ONE SANSOME STREET, SUITE 3500
SAN FRANCISCO CA 94104-4436
xxx-xxx-xxxx

Verifiable

VERIFIABLE

  IN 1964, THE Geneva Convention outlawed the use of seven-cycle sound as a weapon because it could not isolate military targets from civilian. In other words, it met the working definition of a weapon of mass destruction.
     The US Army had successfully developed a device that, when mounted on the back of a jeep, could direct a beam of seven-cycle sound that would kill every living thing in its path for a distance of five miles -- birds, trees, grass, insects, humans …
     This sound -- below the threshold of hearing -- could penetrate more than 150 feet of reinforced concrete and more than 16 feet of solid lead.
     Seven cycles is the cycle of life. Every living cell vibrates at this frequency. Seven-cycle sound sets up sympathetic vibrations that agitate each living cell to vibrate more aggressively -- much like when a dog trots across a bridge at just the right frequency, it can cause the bridge to vibrate so violently that it literally collapses.
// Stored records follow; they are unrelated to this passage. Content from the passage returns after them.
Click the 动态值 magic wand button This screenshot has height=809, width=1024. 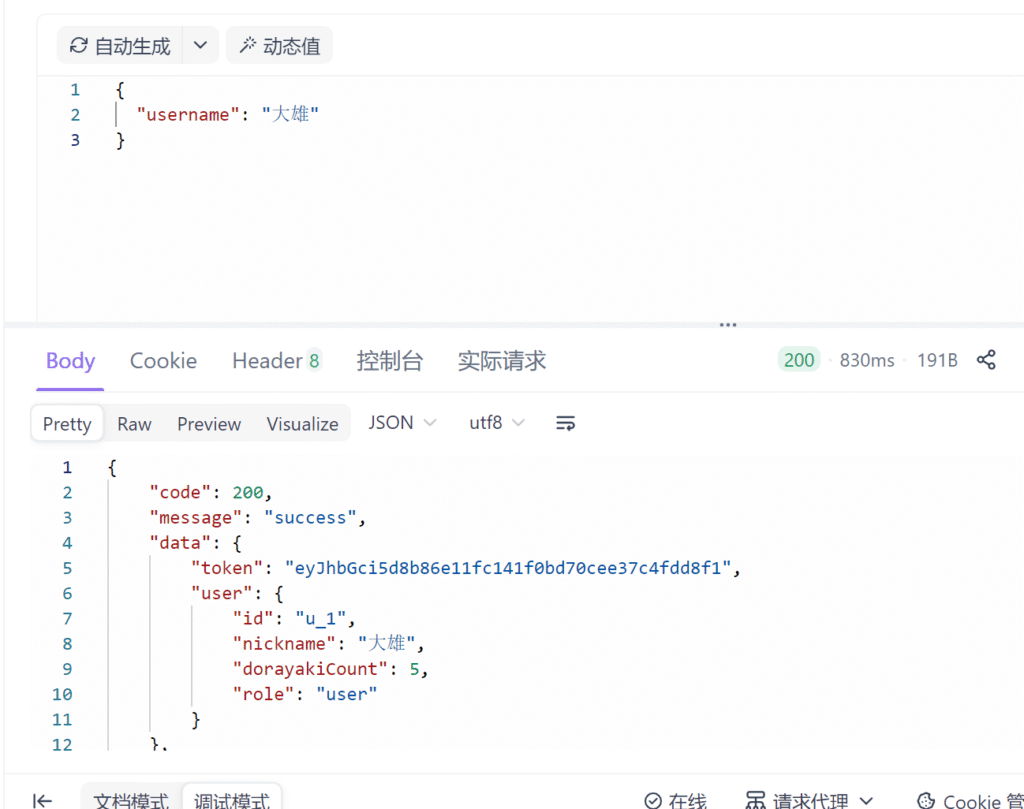[x=279, y=46]
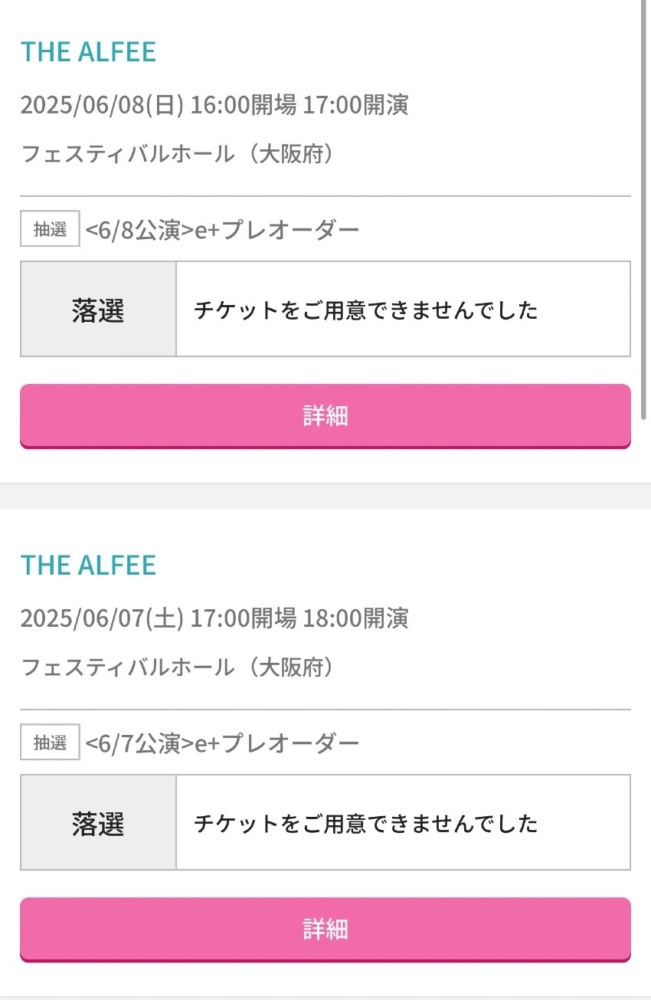Click the gray gap between the two cards
Image resolution: width=651 pixels, height=1000 pixels.
click(x=325, y=496)
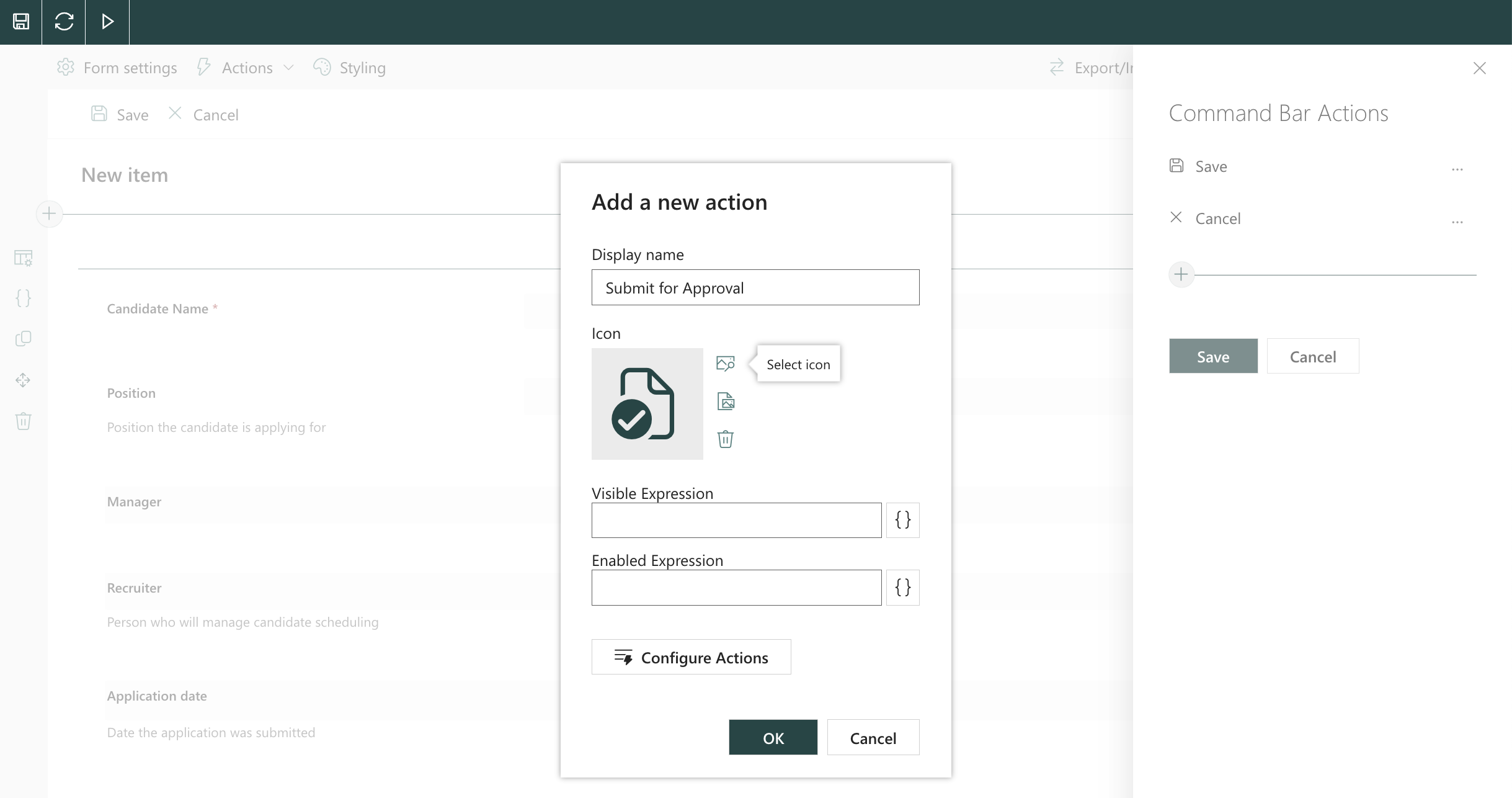Open the expressions braces icon in the sidebar
Screen dimensions: 1512x798
tap(22, 298)
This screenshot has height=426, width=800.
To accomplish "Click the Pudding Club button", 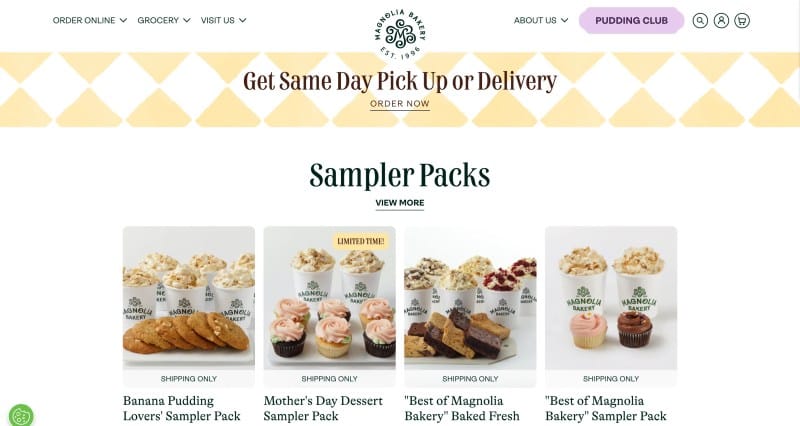I will [631, 20].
     When cells vibrate in this way, the friction between them increases, causing them to overheat. At 106 degrees, the human brain becomes delirious, effectively paralyzing both thought and motor functions. At 115 degrees, death is almost instantaneous. It takes only seconds for seven-cycle sound to overheat the brain.
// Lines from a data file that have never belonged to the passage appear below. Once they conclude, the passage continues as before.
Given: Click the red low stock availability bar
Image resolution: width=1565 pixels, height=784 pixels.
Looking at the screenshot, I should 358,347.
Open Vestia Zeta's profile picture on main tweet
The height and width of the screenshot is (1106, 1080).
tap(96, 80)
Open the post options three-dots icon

     It would take a whistle the size of a football field to generate seven-cycle sound. An organ pipe would need to be more than sixty feet tall and wide enough to fit eight men into it side by side. Both designs would require sustained winds in the range of a level-five hurricane.
     The army did it with an array of sixty wooden reeds, powered by the equivalent of a leaf blower, but not before three researchers died trying to make it directional.
     Seven-cycle sound kills. Eight-cycle sound paralyzes.
     The one responsible for perfecting seven- and eight-cycle directional sound didn't stop until he developed a defense which, as it turns out, consists of a matrix of paper straws, which converts both frequencies into harmless currents of air.